According to the memorandum, "AETC civilian employees, AETC dependents, other members of the reserve components and AETC contractors traveling for nonofficial purposes are strongly urged to abide by all travel prohibitions and advisories."
Master Sgt. Charlene Basallote, JBSA-Randolph Antiterrorism Office NCO in charge, also urged everyone to do extensive research before they book a trip.
"Know the area and its surroundings the best you can," she said. "Ask people who have traveled to your destination what they did, what went right and wrong. Read online travel reviews and informational guides."

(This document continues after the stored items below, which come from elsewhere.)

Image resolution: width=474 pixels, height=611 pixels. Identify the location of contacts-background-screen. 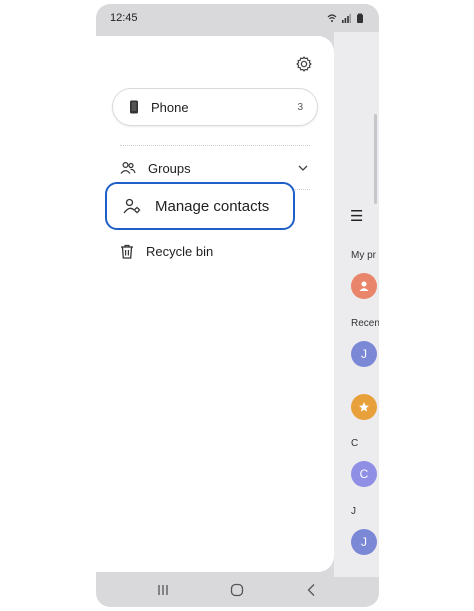
(356, 304).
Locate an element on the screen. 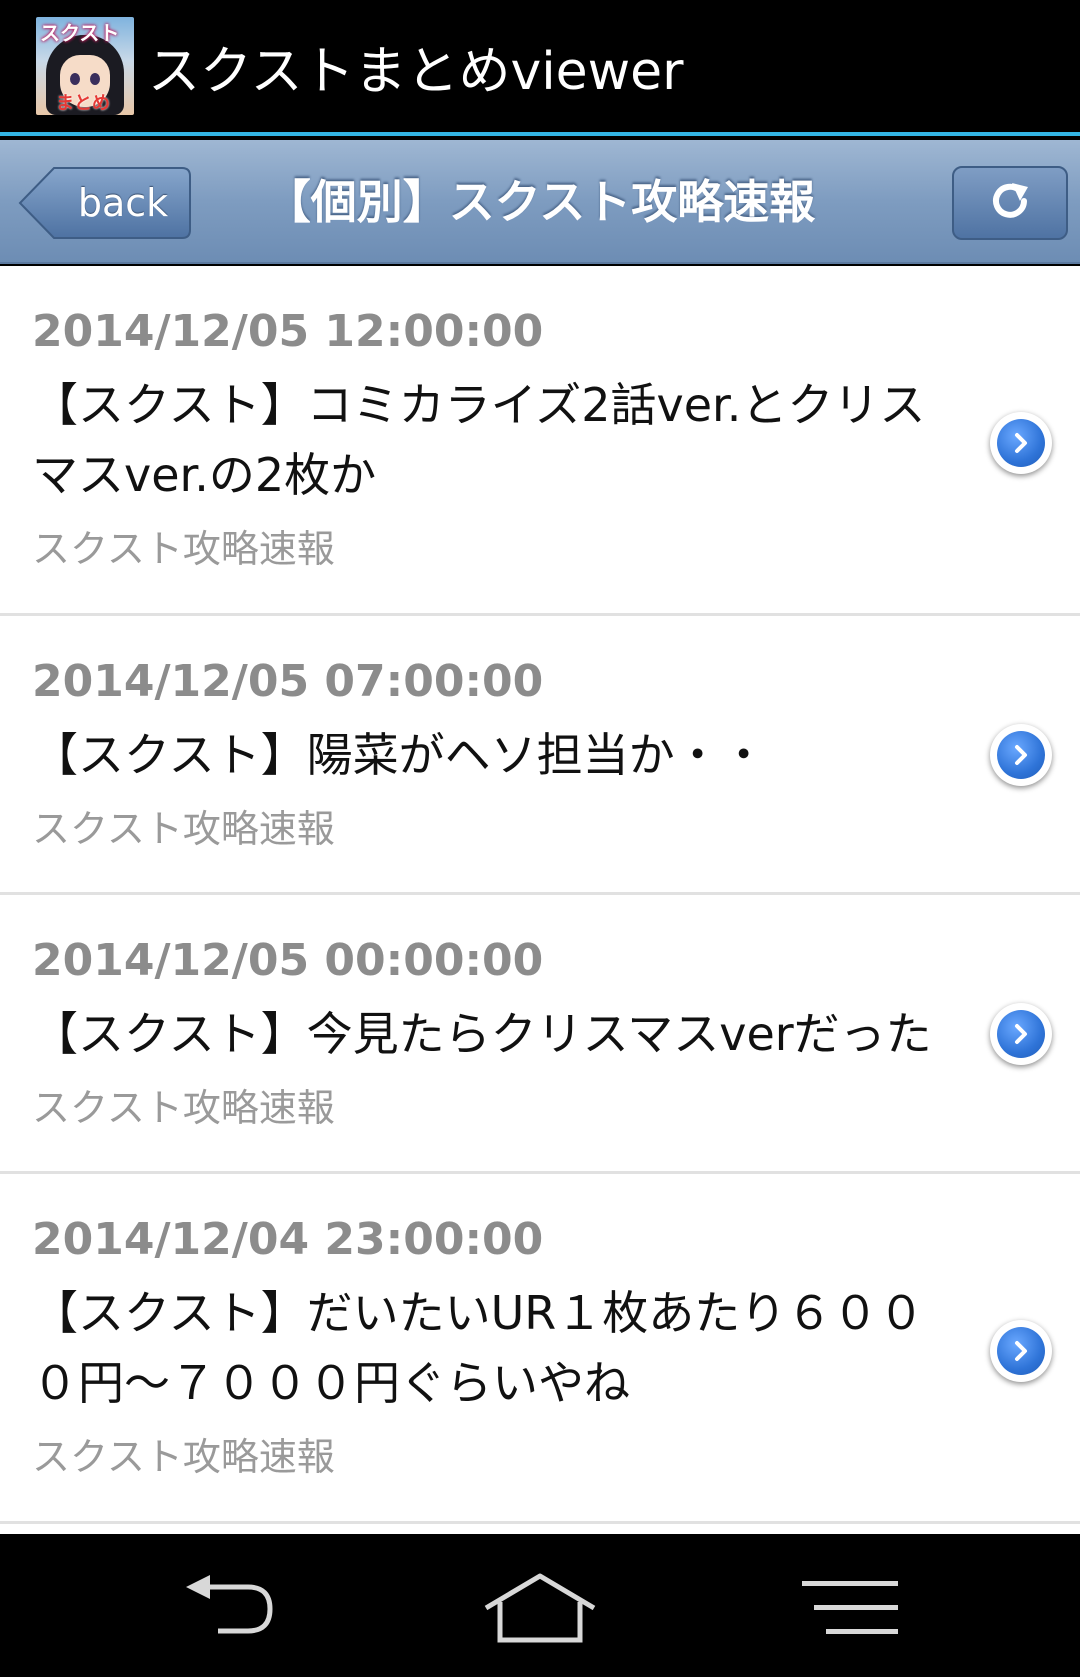 Image resolution: width=1080 pixels, height=1677 pixels. page-title: 【個別】スクスト攻略速報 is located at coordinates (540, 202).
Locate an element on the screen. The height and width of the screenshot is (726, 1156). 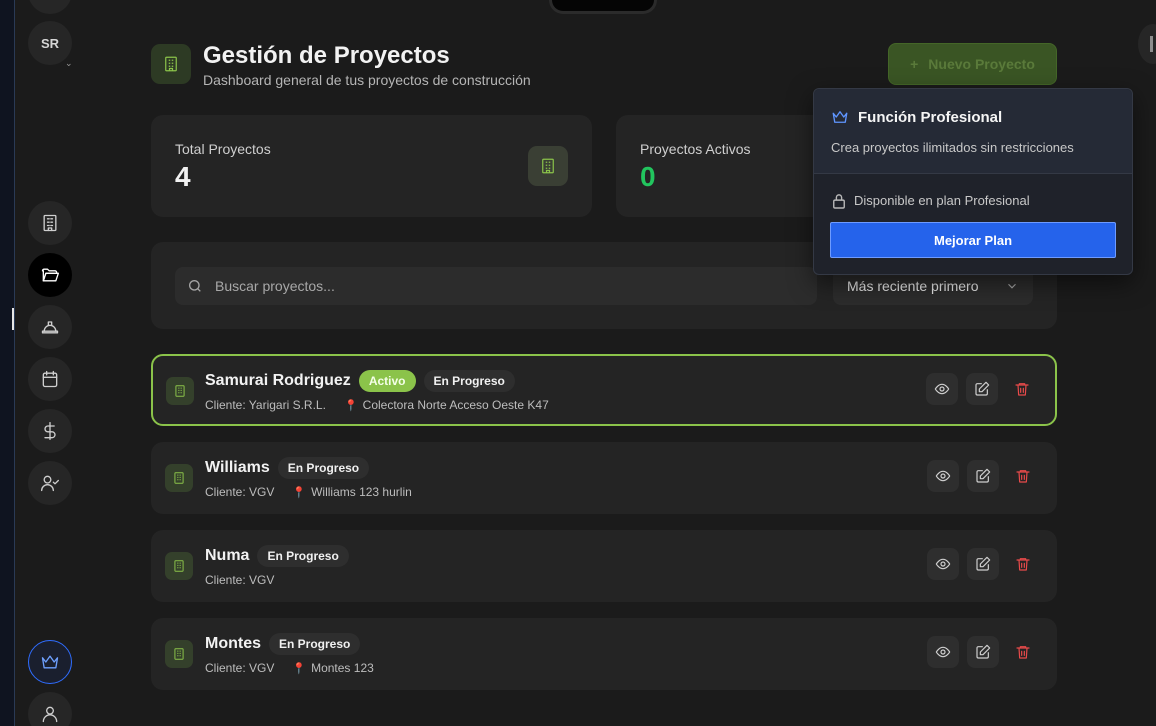
stat-card-total: Total Proyectos 4 is located at coordinates (372, 166).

To access information about a country's threats to safety, medical facilities and road conditions provided by the Department of State, visit http://travel.state.gov. For passport requirements, travel advisories, health precautions and more, visit https://www.fcg.pentagon.mil and type a country's name in the search bar.
"If you notice anything suspicious during your travels, contact the local authorities and inform us about your experience when you get back so we can further research the matter," Clark said. "The more facts we collect from travelers, the better we can prepare those traveling in the future."